AI features are powerful when applied correctly. They're expensive failures when applied incorrectly. After integrating AI into numerous production systems, here are the patterns that work—and the mistakes to avoid.

Start with the question: should this use AI?

Not every feature needs AI. Before reaching for GPT-4, ask:

AI is a good fit when:

The task requires understanding natural language
Rules would be too complex or numerous to encode
Human-like judgment adds value
Perfect accuracy isn't required (but good accuracy is achievable)
You can verify or bound the output

AI is a poor fit when:

Simple rules solve the problem
Deterministic, reproducible output is required
Latency must be under 100ms
Cost per query matters significantly
The task has clear right/wrong answers

Example: Email categorization

Naive approach: "Let's use GPT-4 to categorize all incoming emails!"
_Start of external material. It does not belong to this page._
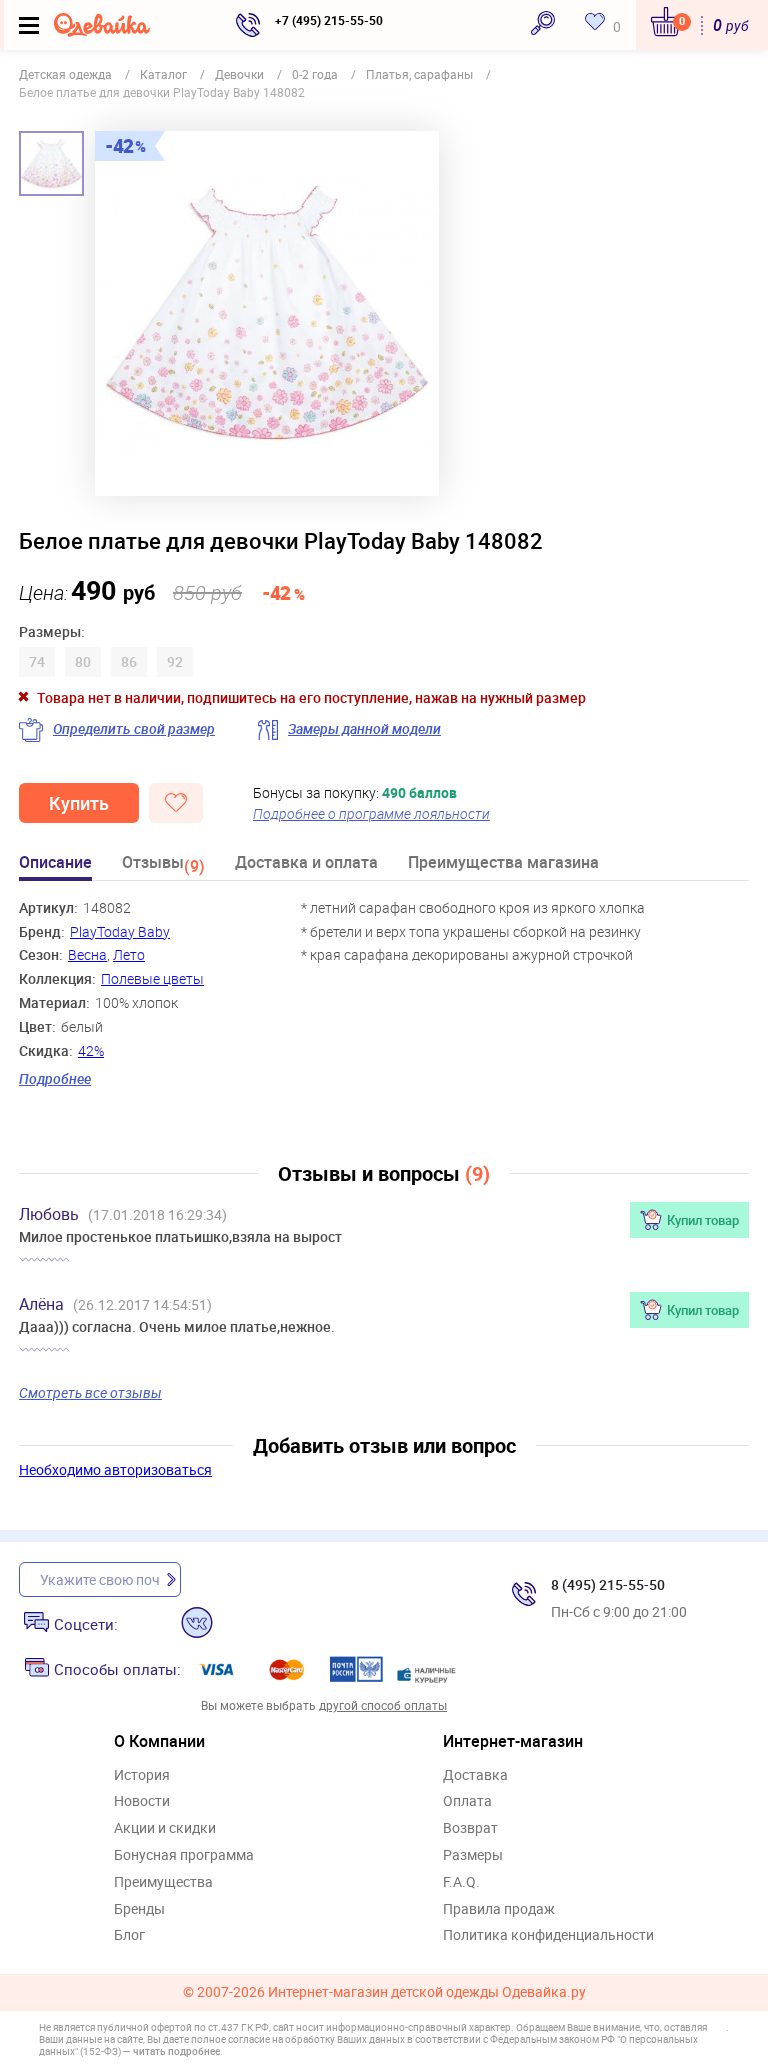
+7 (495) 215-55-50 (329, 20)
Better approach: Analyze the categories first.

If there are 5 categories with clear keywords, use rule-based classification
If there are 50+ fuzzy categories, use a fine-tuned classifier (cheaper than GPT-4)
If categories are dynamic or context-dependent, consider LLMs
If you need to extract specific fields reliably, use structured extraction

Often the right answer is a hybrid: simple rules for common cases, AI for edge cases.
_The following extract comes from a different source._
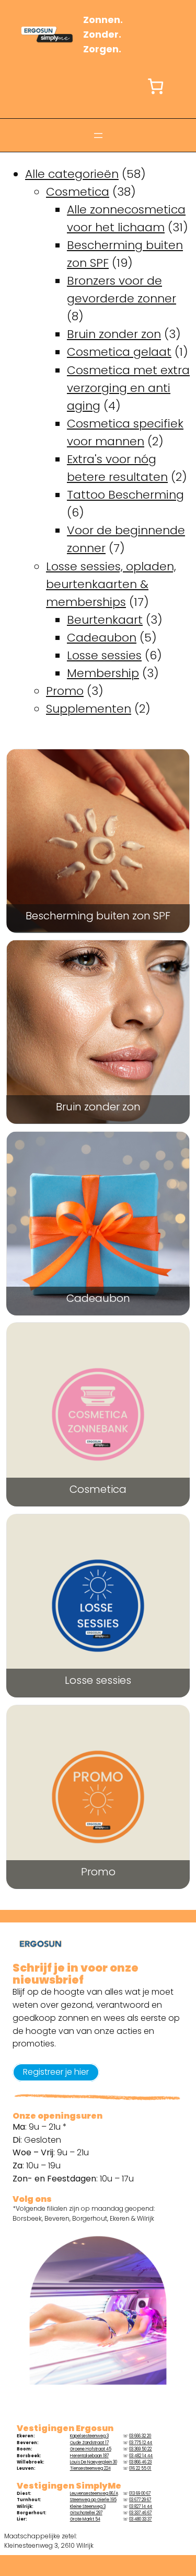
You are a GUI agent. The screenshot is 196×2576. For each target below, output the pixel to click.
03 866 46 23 (140, 2462)
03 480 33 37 (140, 2519)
Pattern 1: Treat AI as an unreliable service

LLM APIs will fail. They'll be slow. They'll return unexpected outputs. Design for this.

class AIService {
  private readonly timeout = 30000; // 30 seconds
  private readonly maxRetries = 3;
  
  async complete(prompt: string, options: CompletionOptions): Promise<string> {
    let lastError: Error | null = null;
    
    for (let attempt = 1; attempt <= this.maxRetries; attempt++) {
      try {
        const response = await this.callWithTimeout(
          this.openai.chat.completions.create({
            model: options.model || "gpt-4",
            messages: [{ role: "user", content: prompt }],
            max_tokens: options.maxTokens || 1000,
            temperature: options.temperature || 0.3,
          }),
          this.timeout
        );
        
        return response.choices[0]?.message?.content || "";
      } catch (error) {
        lastError = error as Error;
        
        if (this.isRetryable(error)) {
          await this.backoff(attempt);
          continue;
        }
        
        throw error;
      }
    }
    
    throw lastError;
  }
  
  private isRetryable(error: unknown): boolean {
    if (error instanceof Error) {
      // Retry on rate limits and server errors
      return error.message.includes("429") || 
             error.message.includes("500") ||
             error.message.includes("timeout");
    }
    return false;
  }
  
  private async backoff(attempt: number) {
    const delay = Math.min(1000 * Math.pow(2, attempt), 10000);
    await new Promise((resolve) => setTimeout(resolve, delay));
  }
}

Always have a fallback:

async function categorizeEmail(email: Email): Promise<Category> {
  try {
    return await aiService.categorize(email);
  } catch (error) {
    // Fallback to rule-based categorization
    logger.warn("AI categorization failed, using fallback", { error });
    return ruleBasedCategorizer.categorize(email);
  }
}

Pattern 2: Structured output extraction

LLMs are terrible at following formats consistently. Don't parse free-form text—request structured output.

import { z } from "zod";

// Define expected output schema
const ProductExtractionSchema = z.object({
  productName: z.string(),
  price: z.number().nullable(),
  currency: z.enum(["USD", "CAD", "EUR"]).nullable(),
  features: z.array(z.string()),
  confidence: z.number().min(0).max(1),
});

type ProductExtraction = z.infer<typeof ProductExtractionSchema>;

async function extractProductInfo(description: string): Promise<ProductExtraction> {
  const systemPrompt = `
    Extract product information from the given text.
    Respond ONLY with valid JSON matching this schema:
    {
      "productName": "string",
      "price": number or null,
      "currency": "USD" | "CAD" | "EUR" | null,
      "features": ["string"],
      "confidence": number between 0 and 1
    }
  `;
  
  const response = await aiService.complete(
    `${systemPrompt}\n\nText: ${description}`,
    { model: "gpt-4", temperature: 0.1 }
  );
  
  // Parse and validate
  try {
    const parsed = JSON.parse(response);
    return ProductExtractionSchema.parse(parsed);
  } catch (error) {
    throw new AIOutputError("Failed to parse structured output", {
      response,
      error,
    });
  }
}

For critical applications, use OpenAI's function calling or Anthropic's structured output features—they're more reliable than prompting for JSON.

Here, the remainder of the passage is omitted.